┏━━

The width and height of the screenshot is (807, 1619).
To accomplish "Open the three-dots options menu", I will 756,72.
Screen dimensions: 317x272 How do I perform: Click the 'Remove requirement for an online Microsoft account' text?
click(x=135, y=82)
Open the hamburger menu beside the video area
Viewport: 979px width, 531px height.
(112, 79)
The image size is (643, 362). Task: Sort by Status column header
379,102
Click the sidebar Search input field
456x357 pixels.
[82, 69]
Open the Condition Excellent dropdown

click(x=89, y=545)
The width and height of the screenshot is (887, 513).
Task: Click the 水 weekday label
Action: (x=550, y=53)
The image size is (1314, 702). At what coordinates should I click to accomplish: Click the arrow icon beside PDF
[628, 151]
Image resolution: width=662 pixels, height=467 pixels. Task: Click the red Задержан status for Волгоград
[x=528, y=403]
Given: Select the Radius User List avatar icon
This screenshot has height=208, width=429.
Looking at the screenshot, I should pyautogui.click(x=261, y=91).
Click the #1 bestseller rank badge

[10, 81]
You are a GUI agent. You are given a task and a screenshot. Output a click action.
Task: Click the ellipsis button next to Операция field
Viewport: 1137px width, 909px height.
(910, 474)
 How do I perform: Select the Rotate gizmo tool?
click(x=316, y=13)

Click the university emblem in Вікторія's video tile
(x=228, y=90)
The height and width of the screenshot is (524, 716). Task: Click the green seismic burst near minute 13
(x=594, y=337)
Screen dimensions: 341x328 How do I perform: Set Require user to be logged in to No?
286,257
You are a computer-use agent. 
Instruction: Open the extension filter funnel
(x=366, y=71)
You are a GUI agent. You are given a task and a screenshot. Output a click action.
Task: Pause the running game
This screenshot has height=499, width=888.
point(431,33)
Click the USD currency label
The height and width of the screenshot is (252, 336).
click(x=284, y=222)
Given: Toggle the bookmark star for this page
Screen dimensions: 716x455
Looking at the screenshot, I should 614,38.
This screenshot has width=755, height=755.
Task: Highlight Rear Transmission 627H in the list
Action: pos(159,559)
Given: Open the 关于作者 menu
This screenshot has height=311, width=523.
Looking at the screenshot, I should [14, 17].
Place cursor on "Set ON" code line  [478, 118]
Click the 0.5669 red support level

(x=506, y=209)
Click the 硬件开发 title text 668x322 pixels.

┗━━

#### What is expected:
Look through the material above and print exactly the lines from the one containing "Given: Select the" to the one containing "Given: Toggle the bookmark star for this page", both included, and nothing more.

#### Answer:
Given: Select the Radius User List avatar icon
This screenshot has height=208, width=429.
Looking at the screenshot, I should pyautogui.click(x=261, y=91).
Click the #1 bestseller rank badge

[10, 81]
You are a GUI agent. You are given a task and a screenshot. Output a click action.
Task: Click the ellipsis button next to Операция field
Viewport: 1137px width, 909px height.
(910, 474)
 How do I perform: Select the Rotate gizmo tool?
click(x=316, y=13)

Click the university emblem in Вікторія's video tile
(x=228, y=90)
The height and width of the screenshot is (524, 716). Task: Click the green seismic burst near minute 13
(x=594, y=337)
Screen dimensions: 341x328 How do I perform: Set Require user to be logged in to No?
286,257
You are a computer-use agent. 
Instruction: Open the extension filter funnel
(x=366, y=71)
You are a GUI agent. You are given a task and a screenshot. Output a click action.
Task: Pause the running game
This screenshot has height=499, width=888.
point(431,33)
Click the USD currency label
The height and width of the screenshot is (252, 336).
click(x=284, y=222)
Given: Toggle the bookmark star for this page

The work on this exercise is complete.